Target position records
***
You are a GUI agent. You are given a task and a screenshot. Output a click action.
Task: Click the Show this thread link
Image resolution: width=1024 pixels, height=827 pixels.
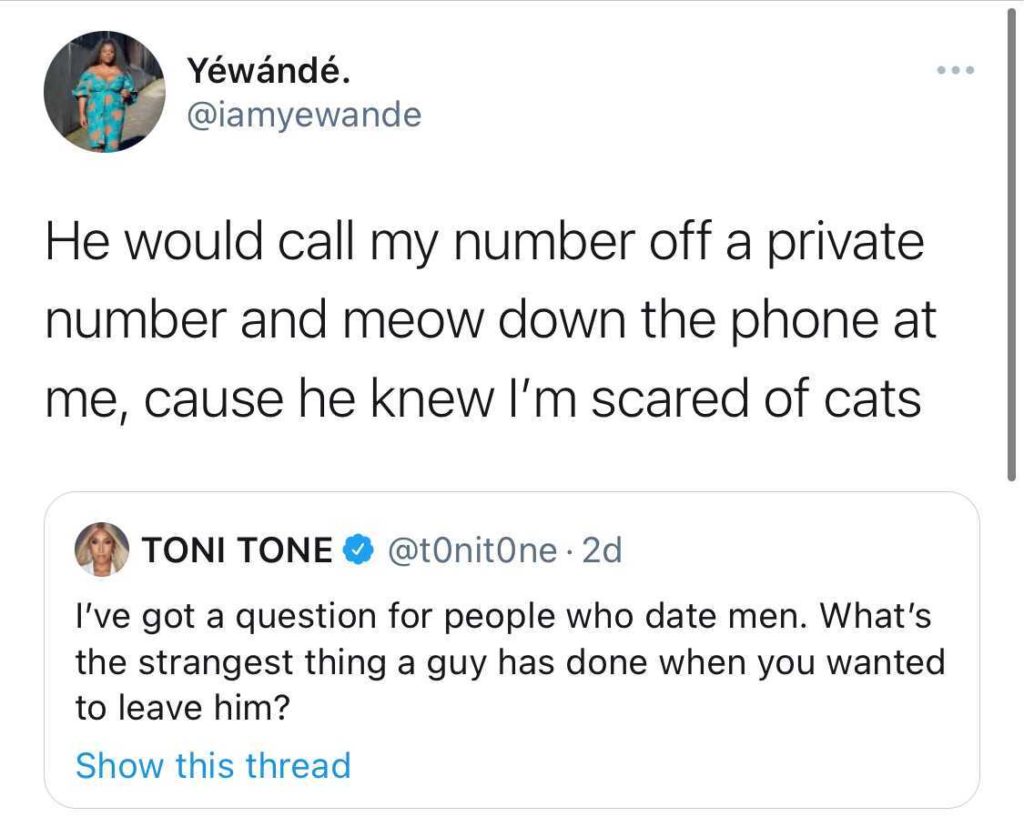click(213, 766)
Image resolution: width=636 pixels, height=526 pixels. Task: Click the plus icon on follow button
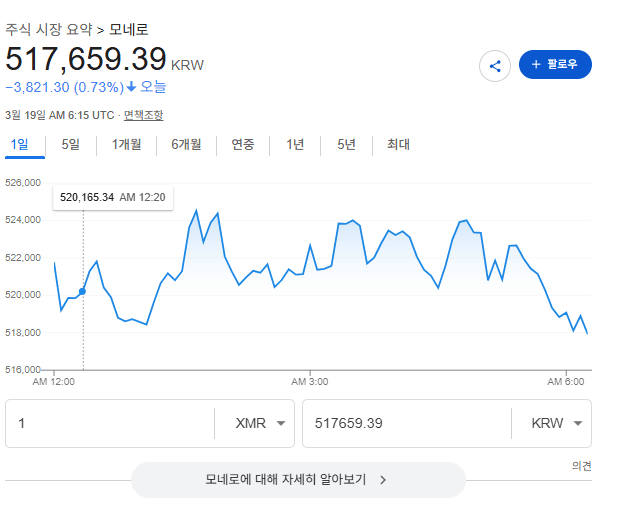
***
[Aim of the task] Rewrite the records above with every "Image resolution" changed to "Screenshot size" and everything else kept the same. Leave the pictures out.

[Written solution]
You are a GUI agent. You are given a task and a screenshot. Output a click action.
Task: Click the Show this thread link
Screenshot size: width=1024 pixels, height=827 pixels.
click(213, 766)
Screenshot size: width=636 pixels, height=526 pixels. Task: Click the plus icon on follow button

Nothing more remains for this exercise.